Comunque, la presenza dì tali "province" ed il gran numero di comunità soggette ad imposizione fiscale -così come ci sono attestate dagli antichi libri contabili - mostra come, nel sec. XIV, il distretto e la Campagna di Roma fossero popolati abbastanza densamente con un'agricoltura organizzata sulla base di poderi. Da ciò si può evidentemente dedurre che la situazione di spopolamento e crisi economica denunciata dagli scrittori tardo antichi fosse stata, nei secoli del medioevo, superata. A differenza dell'antichità, però, le località costiere non conobbero alcuna ripresa: le già gloriose Ostia e Porto rimasero in stato di abbandono, mentre il capolinea dei traffici marittimi di Roma si spostava a nord con Civitavecchia.

 

3. Il distretto nell'età moderna

Con la ricostituzione nel XV secolo dello Stato ecclesiastico in forma di principato, dopo le vicende derivate dallo scisma d'occidente, si ebbe, nell'ambito di una globale riorganizzazione delle strutture istituzionali, centrali e periferiche, anche quella dell'ordinamento territoriale, che fu strutturato in governi provinciali ed in governi autonomi locali., tutti egualmente dipendenti dalle autorità centrali. I secondi, però non avevano alcuna dipendenza da quelli della provincia in cui erano geograficamente inclusi: così, ad es., il governo autonomo di Ancona non aveva alcuna dipendenza da quello provinciale della Marca, con sede in Macerata, e così quello di Spoleto nei confronti del governo provinciale dell'Umbria, con sede a Perugia.

La città di Roma con il suo territorio passò sotto il governo politico delle autorità pontificie ed il comune, perduto il suo ruolo sovrano o quasi, si limitò a svolgere funzioni amministrative. Il distretto mantenne la sua identità, anche se alcune sue parti andarono a ricadere nei territori della provincia del Patrimonio (a nord), della provincia di Marittima e Campagna (a sud), della Sabina (ad est) ed addirittura dell'Umbria.

────────

Ritrascrivi fedelmente la parte del brano sul distretto di Roma che comincia con le parole "Comunque, la presenza" e termina dopo le parole "nord con Civitavecchia.". L'elenco non ha alcun ruolo in questo lavoro.

_Materiale estratto_
────────

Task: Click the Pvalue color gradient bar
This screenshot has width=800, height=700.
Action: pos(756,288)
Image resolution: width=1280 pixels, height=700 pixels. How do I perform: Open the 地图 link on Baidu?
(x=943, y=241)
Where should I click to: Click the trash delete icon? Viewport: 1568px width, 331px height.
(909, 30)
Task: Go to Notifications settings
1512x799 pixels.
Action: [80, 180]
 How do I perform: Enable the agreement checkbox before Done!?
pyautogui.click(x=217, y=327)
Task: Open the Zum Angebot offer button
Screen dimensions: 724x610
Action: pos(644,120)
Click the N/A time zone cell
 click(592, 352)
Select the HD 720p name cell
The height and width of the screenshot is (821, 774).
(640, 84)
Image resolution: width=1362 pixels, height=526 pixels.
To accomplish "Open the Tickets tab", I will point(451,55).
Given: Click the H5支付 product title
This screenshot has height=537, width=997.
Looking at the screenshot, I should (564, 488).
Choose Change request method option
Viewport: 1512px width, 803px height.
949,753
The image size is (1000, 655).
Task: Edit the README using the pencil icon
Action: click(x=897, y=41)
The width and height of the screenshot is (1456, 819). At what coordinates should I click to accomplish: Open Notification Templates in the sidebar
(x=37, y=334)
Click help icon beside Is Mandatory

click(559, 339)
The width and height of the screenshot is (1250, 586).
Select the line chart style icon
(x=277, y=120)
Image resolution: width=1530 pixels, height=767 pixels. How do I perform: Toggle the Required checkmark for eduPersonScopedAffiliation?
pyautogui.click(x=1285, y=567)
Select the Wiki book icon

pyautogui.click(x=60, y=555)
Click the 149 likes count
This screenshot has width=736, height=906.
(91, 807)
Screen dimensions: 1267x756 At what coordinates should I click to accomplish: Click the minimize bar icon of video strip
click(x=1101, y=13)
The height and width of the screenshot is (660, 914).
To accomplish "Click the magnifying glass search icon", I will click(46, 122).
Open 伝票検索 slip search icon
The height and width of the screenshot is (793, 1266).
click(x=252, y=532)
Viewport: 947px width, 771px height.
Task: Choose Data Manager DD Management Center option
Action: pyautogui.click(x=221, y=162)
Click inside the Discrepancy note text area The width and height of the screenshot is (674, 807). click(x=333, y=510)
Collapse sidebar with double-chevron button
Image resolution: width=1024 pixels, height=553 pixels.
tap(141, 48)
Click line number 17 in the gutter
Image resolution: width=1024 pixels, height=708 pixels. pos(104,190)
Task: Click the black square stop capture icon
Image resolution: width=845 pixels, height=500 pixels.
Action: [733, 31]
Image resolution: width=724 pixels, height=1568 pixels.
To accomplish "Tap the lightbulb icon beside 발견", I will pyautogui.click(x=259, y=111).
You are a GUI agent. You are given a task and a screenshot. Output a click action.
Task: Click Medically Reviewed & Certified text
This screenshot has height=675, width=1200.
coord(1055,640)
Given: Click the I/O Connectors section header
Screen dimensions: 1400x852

────────

_Risposta al compito_
Comunque, la presenza dì tali "province" ed il gran numero di comunità soggette ad imposizione fiscale -così come ci sono attestate dagli antichi libri contabili - mostra come, nel sec. XIV, il distretto e la Campagna di Roma fossero popolati abbastanza densamente con un'agricoltura organizzata sulla base di poderi. Da ciò si può evidentemente dedurre che la situazione di spopolamento e crisi economica denunciata dagli scrittori tardo antichi fosse stata, nei secoli del medioevo, superata. A differenza dell'antichità, però, le località costiere non conobbero alcuna ripresa: le già gloriose Ostia e Porto rimasero in stato di abbandono, mentre il capolinea dei traffici marittimi di Roma si spostava a nord con Civitavecchia.